Татьяна Мудрая - Кот-Скиталец
Да уж, фриссе Иоле понадобилась вся отвага, чтобы ответить на приязнь такого чудища. Не меньшая, подумала я, чем Бэсу-Эмманюэлю – чтобы предложить лапу и сердце Снежной Псице, едва ли не всемеро большей себя.
И Эрмине – вернуться к запретному истоку своей извечной и извечно детской любви.
И Серене… И Артхангу… И Мартину…
Отчего я снова вернулась к Мартину? Почему он никак не идет у меня из головы – только потому, что не ушел пока из глаз?

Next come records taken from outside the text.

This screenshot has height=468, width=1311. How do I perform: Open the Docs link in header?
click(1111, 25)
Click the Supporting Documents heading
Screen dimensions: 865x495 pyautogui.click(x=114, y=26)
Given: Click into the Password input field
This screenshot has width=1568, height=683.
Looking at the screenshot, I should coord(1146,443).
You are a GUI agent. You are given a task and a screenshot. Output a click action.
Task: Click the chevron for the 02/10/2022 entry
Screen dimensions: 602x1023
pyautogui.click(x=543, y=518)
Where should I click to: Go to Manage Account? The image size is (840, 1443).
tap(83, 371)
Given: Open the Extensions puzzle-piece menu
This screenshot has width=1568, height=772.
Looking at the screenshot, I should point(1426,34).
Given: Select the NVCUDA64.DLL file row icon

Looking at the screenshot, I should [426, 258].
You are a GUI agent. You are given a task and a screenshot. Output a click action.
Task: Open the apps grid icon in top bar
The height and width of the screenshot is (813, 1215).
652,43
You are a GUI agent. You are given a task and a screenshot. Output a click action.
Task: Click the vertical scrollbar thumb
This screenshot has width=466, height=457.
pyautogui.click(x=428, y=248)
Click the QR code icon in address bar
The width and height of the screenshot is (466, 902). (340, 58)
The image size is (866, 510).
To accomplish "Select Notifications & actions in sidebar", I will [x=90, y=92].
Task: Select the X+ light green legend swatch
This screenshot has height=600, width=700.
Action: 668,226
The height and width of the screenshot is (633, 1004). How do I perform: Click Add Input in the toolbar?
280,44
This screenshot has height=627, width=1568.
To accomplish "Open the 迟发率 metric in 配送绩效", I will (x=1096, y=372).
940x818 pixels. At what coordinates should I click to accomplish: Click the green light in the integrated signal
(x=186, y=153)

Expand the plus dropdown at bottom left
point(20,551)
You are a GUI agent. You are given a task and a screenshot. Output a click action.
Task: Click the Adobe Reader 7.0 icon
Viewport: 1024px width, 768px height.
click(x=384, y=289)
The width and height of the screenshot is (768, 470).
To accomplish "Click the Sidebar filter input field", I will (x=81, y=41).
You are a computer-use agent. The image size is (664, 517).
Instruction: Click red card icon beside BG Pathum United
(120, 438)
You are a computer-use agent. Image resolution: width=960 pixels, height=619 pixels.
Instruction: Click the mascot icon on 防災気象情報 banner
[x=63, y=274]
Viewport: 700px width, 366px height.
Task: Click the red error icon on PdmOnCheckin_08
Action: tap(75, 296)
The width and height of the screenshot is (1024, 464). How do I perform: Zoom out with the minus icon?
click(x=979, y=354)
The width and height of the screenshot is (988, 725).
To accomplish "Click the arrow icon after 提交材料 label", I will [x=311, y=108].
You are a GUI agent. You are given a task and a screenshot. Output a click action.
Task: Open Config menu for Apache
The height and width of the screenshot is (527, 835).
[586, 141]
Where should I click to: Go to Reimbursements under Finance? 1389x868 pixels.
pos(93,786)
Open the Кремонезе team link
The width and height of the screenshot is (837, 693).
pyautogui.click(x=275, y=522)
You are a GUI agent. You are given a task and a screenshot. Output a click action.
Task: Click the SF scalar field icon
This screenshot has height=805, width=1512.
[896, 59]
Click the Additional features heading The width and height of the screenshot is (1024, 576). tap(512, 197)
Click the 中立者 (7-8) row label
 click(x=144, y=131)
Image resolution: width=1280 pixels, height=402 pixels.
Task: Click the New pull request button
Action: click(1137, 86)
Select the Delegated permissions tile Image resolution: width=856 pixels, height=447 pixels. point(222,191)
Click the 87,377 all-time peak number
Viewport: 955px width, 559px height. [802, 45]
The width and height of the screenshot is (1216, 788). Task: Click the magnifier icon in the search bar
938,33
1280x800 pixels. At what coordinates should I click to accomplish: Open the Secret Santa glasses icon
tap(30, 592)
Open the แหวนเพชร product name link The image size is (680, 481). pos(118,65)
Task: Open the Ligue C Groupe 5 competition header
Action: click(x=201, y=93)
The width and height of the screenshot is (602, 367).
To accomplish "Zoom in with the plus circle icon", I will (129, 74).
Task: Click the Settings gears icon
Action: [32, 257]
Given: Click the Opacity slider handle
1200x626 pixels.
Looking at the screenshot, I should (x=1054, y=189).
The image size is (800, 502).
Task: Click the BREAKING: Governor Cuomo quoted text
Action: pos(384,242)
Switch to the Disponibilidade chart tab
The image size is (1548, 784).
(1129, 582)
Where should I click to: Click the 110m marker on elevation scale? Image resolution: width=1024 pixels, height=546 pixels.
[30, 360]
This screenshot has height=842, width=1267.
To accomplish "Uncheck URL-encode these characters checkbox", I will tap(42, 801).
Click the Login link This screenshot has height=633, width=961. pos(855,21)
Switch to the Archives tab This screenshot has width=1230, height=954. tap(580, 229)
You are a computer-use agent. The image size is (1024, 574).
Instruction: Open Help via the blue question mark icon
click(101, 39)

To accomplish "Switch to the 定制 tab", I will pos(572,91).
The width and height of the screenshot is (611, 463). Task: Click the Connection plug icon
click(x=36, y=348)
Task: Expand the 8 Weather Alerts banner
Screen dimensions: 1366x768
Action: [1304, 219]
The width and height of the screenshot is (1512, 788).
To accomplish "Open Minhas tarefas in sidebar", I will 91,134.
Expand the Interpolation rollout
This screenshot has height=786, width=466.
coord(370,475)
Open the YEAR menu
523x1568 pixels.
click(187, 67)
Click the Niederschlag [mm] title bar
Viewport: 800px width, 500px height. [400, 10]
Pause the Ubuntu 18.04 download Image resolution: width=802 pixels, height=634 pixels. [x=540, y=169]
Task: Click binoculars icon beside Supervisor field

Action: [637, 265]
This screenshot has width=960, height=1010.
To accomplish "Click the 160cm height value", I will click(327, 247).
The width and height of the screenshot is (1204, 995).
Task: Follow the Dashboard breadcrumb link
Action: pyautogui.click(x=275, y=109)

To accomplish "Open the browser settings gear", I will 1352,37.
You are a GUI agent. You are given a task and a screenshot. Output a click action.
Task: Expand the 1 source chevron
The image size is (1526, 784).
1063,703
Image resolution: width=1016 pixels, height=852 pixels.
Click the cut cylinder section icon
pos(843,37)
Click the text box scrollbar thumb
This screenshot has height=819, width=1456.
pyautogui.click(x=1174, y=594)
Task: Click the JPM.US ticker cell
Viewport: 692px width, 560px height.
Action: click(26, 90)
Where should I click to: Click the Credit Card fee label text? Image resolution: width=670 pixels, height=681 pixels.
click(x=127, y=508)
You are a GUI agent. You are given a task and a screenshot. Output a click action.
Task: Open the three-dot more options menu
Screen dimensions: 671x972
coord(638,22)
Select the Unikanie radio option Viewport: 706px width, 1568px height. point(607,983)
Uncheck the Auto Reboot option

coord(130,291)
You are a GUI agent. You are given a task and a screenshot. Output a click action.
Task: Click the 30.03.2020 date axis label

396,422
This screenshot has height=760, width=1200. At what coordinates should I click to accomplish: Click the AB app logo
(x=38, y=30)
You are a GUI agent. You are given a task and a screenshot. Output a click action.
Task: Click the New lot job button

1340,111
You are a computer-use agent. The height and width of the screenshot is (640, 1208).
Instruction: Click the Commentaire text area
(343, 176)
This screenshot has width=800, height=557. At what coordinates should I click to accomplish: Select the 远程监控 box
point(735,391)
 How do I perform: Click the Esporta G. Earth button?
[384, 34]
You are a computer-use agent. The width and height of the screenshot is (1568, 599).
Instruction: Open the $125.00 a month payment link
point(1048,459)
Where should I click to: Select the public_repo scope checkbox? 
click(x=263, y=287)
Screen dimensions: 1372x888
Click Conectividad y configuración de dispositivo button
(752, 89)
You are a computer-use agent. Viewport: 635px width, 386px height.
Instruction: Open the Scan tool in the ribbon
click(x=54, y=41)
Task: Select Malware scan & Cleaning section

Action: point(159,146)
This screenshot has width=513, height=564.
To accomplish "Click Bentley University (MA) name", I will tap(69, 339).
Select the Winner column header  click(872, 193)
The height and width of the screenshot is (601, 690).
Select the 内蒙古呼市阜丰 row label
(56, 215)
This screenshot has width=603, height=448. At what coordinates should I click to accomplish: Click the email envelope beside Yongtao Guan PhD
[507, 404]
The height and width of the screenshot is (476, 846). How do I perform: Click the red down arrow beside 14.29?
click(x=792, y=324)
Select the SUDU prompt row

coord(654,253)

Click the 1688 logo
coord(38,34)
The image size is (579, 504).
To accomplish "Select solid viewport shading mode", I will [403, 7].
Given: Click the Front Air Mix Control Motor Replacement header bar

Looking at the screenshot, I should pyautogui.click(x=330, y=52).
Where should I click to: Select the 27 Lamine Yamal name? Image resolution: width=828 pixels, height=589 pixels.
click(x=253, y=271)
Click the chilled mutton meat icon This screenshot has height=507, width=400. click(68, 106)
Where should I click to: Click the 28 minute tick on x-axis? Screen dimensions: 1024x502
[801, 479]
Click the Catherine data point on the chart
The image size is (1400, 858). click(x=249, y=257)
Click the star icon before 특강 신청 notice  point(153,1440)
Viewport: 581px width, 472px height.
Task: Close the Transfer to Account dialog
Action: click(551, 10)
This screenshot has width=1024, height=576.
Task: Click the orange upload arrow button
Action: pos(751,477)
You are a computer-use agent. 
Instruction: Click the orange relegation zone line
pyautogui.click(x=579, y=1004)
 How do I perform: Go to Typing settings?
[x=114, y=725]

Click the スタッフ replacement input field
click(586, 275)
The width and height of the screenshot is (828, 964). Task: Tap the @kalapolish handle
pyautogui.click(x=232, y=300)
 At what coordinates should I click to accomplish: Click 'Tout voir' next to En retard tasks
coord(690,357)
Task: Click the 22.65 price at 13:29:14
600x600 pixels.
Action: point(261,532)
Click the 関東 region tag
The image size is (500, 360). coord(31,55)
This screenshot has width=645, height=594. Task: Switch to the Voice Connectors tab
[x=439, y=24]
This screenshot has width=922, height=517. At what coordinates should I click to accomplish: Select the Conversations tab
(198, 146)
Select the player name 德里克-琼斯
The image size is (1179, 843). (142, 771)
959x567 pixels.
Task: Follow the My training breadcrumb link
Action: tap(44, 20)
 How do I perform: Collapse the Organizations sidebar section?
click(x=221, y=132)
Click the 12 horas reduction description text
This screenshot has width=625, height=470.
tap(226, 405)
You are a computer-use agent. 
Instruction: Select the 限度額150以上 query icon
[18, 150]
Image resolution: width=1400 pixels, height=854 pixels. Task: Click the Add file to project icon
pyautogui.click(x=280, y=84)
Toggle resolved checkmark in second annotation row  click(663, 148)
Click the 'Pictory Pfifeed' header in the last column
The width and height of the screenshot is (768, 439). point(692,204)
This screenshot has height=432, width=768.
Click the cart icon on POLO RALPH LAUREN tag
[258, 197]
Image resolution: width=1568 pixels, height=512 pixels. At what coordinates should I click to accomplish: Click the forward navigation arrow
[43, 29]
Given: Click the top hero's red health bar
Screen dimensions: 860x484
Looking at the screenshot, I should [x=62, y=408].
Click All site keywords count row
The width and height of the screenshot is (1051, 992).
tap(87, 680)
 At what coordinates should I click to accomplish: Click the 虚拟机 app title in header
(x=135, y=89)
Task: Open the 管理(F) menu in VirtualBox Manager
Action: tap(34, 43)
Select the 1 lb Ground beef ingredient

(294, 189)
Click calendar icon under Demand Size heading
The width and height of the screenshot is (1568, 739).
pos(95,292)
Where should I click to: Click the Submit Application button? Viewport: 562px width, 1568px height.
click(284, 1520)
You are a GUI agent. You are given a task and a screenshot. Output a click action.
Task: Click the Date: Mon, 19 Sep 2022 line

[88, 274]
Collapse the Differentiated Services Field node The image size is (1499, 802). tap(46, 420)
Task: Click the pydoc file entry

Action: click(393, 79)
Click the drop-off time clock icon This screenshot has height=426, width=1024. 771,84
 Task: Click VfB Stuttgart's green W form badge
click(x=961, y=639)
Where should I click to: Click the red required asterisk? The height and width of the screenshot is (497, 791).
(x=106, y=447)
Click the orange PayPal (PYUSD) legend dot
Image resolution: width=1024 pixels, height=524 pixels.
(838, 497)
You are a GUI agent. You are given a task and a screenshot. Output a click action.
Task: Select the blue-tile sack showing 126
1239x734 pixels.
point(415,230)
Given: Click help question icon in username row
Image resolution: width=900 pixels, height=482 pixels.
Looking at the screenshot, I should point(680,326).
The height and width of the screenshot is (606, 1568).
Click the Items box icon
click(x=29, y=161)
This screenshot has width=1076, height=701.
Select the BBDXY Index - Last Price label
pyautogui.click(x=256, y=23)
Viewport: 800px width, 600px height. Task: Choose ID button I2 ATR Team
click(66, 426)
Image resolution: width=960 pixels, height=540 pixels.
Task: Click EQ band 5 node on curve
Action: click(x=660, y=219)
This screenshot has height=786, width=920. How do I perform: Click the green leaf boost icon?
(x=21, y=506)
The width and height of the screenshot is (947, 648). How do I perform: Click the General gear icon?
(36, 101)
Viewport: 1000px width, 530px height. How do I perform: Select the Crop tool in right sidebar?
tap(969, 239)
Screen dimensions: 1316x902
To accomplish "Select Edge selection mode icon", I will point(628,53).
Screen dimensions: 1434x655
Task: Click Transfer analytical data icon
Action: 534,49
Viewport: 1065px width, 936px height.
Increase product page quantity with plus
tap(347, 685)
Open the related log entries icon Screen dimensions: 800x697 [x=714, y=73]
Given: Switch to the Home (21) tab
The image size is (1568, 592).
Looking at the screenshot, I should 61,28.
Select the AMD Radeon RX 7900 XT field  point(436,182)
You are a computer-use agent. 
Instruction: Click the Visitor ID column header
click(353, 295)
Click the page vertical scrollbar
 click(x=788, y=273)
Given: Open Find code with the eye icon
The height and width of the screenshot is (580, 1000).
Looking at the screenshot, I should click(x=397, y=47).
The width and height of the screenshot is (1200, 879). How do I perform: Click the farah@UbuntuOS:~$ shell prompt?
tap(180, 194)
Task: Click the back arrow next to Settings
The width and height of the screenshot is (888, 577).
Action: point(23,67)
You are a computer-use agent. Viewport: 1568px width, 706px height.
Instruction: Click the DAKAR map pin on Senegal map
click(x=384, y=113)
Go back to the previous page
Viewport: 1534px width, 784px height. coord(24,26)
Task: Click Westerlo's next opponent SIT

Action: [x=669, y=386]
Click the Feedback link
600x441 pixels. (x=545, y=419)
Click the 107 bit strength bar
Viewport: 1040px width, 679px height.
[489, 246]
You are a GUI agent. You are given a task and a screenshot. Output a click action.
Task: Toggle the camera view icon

В его ревности к Данилю, в самом его предательстве было столько страсти и горения, столько ревности, вывернутой наизнанку братней любви, что любая женщина могла бы ей позавидовать. И стрелы ее – стрелы поражающие и неумолимые…
– Только бы детки не вышли рогатые и клыкастые, а так ничего, – говорила тем временем Иоланта, пригнувшись к уху суженого.
Мартин и Даниль стояли, держась за руки.
– Можно, я пойду вместе с тобой, брат? – говорил Март. – Я все время боялся того, как я похож на тебя, пыжился и отграничивал себя, желая провести разницу меж нами, но теперь я понял, как это страшно и как чудесно – быть двойником.
– Но ты все-таки не я. У тебя свои пути, как и у любого из Живущих, и эти пути пролегли по земле.
– Тогда все было напрасно, и дороги наши не пересекутся?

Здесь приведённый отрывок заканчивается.